One potentially controversial feature of the plan is that the abovementioned equity allocation only relates to the “A Shares” class of equity. Holders will benefit from full economic rights, but the A Shares do not carry any voting or control rights. Those rights are reserved for holders of “B Shares”, which will only be allocated to existing creditors who will hold more than 10% of the A Shares.
Instructed by Clifford Chance, Zacaroli QC said that currently five institutions were in such a position.
The preferential position of certain creditors in debt for equity swaps has at times led the court to order creditor classes to be fractured. That was the case in a debt scheme presented by Stemcor in 2015, where Mr Justice Snowden ordered Apollo Capital Management to vote in its own separate class due to its position as future anchor shareholder.

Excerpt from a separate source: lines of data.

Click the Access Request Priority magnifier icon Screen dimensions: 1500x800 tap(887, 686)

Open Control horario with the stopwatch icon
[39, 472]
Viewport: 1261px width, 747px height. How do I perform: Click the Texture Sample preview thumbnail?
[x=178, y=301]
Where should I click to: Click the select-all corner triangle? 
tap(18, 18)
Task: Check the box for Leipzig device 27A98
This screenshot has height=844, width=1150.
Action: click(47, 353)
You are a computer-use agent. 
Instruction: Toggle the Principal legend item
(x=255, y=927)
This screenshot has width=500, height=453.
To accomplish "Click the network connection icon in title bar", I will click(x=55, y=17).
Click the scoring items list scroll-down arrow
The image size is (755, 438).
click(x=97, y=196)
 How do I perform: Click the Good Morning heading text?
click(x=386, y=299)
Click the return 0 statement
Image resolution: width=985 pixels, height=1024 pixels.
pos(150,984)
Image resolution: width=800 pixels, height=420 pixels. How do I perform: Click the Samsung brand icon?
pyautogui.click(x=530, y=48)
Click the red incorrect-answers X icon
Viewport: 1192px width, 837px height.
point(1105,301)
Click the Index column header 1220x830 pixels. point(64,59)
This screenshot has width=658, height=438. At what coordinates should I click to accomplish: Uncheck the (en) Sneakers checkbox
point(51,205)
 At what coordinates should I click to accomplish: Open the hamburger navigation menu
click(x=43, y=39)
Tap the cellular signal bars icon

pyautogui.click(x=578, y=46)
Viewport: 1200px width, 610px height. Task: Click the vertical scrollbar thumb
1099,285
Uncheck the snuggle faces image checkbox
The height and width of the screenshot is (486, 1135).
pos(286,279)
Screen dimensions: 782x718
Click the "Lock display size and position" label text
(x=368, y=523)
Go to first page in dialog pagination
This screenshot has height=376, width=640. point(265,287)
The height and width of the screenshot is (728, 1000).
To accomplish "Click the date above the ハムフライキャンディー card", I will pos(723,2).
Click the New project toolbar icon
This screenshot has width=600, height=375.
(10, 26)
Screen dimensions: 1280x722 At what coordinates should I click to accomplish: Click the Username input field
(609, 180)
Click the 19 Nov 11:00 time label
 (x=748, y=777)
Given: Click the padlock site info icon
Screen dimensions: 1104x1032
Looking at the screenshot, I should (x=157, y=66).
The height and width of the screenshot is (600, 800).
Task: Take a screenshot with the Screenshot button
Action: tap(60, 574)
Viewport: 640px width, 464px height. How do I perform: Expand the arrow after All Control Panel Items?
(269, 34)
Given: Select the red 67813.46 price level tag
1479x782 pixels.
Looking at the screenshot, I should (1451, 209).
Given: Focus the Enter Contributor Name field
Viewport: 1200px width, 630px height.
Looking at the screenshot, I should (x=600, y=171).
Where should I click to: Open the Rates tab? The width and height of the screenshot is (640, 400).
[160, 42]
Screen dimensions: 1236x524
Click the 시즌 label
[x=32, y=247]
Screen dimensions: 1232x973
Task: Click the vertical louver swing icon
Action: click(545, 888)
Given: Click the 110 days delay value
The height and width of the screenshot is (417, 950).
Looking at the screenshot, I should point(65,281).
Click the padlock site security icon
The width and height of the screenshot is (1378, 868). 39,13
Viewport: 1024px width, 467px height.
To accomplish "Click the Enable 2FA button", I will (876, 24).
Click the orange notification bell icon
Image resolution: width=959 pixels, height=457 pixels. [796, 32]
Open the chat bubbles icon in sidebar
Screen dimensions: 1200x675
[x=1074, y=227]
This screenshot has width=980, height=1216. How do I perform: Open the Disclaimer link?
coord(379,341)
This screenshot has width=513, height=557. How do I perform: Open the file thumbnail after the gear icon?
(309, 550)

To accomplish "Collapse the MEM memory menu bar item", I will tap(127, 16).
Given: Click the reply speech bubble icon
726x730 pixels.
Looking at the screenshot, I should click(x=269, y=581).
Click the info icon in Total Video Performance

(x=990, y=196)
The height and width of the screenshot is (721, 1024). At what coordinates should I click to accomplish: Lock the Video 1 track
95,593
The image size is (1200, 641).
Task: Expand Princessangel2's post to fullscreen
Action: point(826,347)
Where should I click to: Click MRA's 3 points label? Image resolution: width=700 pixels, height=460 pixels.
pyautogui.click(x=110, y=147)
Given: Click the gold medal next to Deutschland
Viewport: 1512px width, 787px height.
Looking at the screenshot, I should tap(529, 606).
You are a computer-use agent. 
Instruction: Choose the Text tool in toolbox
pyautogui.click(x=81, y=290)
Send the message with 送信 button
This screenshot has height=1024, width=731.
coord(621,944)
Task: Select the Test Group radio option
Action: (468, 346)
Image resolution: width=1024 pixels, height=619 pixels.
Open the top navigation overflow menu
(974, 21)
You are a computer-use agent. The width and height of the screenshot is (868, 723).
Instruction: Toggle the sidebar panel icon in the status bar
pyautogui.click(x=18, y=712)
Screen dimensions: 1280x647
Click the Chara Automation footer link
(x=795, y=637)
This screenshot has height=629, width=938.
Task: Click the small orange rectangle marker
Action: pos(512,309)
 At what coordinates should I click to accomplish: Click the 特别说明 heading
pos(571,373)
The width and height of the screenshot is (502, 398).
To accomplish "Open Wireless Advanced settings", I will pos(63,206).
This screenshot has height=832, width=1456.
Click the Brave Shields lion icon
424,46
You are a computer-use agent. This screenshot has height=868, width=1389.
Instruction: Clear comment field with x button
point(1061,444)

However, in today’s hearing, Arnold J was convinced by Zacaroli QC that in the Stemcor scheme, the role of anchor shareholder was solely reserved for Apollo, whereas in the present case any creditor had the possibility of increasing its stake in A Shares to above 10%, and thus the path to owning B Shares was open to everyone.
Zacaroli QC added that the scheme provided a better outcome for all stakeholders given that, in its absence, the bank cannot meet its capital adequacy requirements, with sanctions on the horizon from the Prudential Regulation Authority (PRA).
He added that, based on a valuation study carried out by financial advisors Grant Thornton, recovery prospects for the subordinate bondholders in a liquidation scenario was nil, especially as the company has upcoming maturities on its GBP 400m senior notes in September 2017.
Co-operative bank’s subordinated bondholders, among which Silver Point, and GoldenTree, mandated back in April PJT as financial adviser to the troubled bank’s restructuring process, after a sale process failed to attract enough interest from investors, as reported.
Last 28 June, the funds agreed to equitise GBP 206m 11% Tier 2 notes due 2023 and GBP 250m 8.5% Tier 2s due 2025 to raise GBP 443m of CET1 eligible equity and participate in a GBP 250m equity raise in exchange for a 67.6% stake, according to a press release.
The unsolved issue making Co-op’s prospective suitors walk away was a hefty GBP 1.3bn pension scheme the bank shared with its former shareholder Co-operative Group.
However, investors agreed to inject GBP 100m over 10 years and provide more than GBP 216m of collateral to split the two pension schemes, a press release stated.
The upcoming maturity of GBP 400m 5.125% senior notes due next 20 September accelerated the timetable of a liability management exercise (LME) to avoid being declared insolvent.
Back in 2013 a group of hedge funds, including Monarch and Aurelius, became 70% shareholders of the troubled UK lender as a result of a GBP 1.5bn liability management exercise (LME).